Both cohorts had similar rates of adverse effects (55.3% for the split-fill cohort vs 56.4% for the non–split-fill cohort). The time until the first reported adverse effect trended toward being earlier for the split-fill group, but not significantly earlier.
“Even after noted modifications were made for new therapies, the split-fill patient managed component had lower discontinuation rates, significantly reduced pharmacy costs, and reduced potential wastage,” concluded the researchers. “By adopting a split-fill option, insurance payers have a means of reducing the pharmacy cost for new oncolytic therapy drugs, providing additional benefits to patients regarding copay, and addressing adverse events.”
Patient navigation is an increasingly recognized component of high-quality, patient-centered care. However, patient navigation in cancer programs is limited, often because of uncertainty about sustainable financial models to support these programs and defining the scope of practice. To demonstrate the benefits of patient navigation programs, researchers analyzed 5 real-world case studies (Kline RM, et al. J Oncol Pract. 2019;15:585-590).
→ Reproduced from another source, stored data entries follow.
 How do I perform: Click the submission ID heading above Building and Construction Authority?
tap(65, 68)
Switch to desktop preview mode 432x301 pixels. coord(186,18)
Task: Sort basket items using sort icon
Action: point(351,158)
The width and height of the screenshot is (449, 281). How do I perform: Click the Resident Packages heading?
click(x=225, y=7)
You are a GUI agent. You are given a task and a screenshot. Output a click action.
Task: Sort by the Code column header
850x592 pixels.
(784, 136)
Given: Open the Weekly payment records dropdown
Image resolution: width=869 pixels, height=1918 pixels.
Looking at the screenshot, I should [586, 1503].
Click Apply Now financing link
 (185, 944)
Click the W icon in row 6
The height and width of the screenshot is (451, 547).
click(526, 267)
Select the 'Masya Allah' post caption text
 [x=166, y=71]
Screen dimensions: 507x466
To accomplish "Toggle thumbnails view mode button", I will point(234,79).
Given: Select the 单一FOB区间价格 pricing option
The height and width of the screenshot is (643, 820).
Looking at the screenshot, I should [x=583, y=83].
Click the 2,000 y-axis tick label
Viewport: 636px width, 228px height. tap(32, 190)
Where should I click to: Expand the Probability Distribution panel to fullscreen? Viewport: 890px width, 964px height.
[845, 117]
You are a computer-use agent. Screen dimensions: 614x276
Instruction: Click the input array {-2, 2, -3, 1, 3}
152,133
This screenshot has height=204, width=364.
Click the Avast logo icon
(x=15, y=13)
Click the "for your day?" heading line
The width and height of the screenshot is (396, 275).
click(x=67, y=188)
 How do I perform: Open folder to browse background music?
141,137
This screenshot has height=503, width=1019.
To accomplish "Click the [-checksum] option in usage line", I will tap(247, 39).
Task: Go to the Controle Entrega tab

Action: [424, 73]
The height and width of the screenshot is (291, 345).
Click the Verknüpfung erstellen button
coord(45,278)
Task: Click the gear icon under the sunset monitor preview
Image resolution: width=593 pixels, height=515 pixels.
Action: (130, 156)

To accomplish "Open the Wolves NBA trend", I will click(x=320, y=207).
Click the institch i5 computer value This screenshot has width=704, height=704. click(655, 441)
Evidence showed that patient navigation increased patient retention in cancer programs. A pilot program at a northern California healthcare organization, for example, tested the differences in patient retention between patients with breast cancer for whom the patient navigation program was initiated earlier and later in the diagnostic continuum. The results showed that 35% fewer patients were lost to other health systems if they were in the patient navigation program from the point of a suspicious finding. A study of patients assisted by nurse navigators in the University of Pennsylvania Health System showed that these patients were 10% more likely to stay for treatment compared with those not in the program.
Patient navigation also increased patient and physician demands. The Sarah Cannon program, which is part of the Sarah Cannon Cancer Institute, had 59% growth in patients in the patient navigation program between 2017 and 2018, which correlates with increased patient volumes. In addition, loyalty among surgeons participating in the programs increased from 70% to >90% of surgeries performed when a surgeon used a nurse navigator.
Patient navigation was also associated with a reduction in unnecessary resource utilization, as demonstrated by the University of Alabama’s Patient Care Connect program. The percentage of emergency department visits, hospitalizations, and intensive care unit admissions declined by 6%, 7.9%, and 10.6% more per quarter, respectively, than the matched control patients. As a result, the costs for patients in the patient navigation program declined by $781.29 per quarter more than in the control group, resulting in an estimated 10:1 return on investment.
In addition, in a fee-for-service payment model, patient navigation was shown to generate financial benefits by significantly decreasing patients moving to other health facilities for their cancer care, based on data from the University of Pennsylvania, the Sarah Cannon Cancer Institute, and the northern California healthcare organization.
Key issues that remain for patient navigation programs include identifying what processes can best match navigator duties to specific patient needs and alternatives when navigators are unable to resolve patient concerns.
“Because evidence supports the importance of cancer PN [patient navigation] for patients and the financial benefit to practices and health systems, changes may be on the horizon that could transform PN from an intervention that a cancer practice has to offer to an intervention that a cancer practice wants to offer. This could certainly be described as a win-win-win for patients, practices, and providers,” concluded the researchers.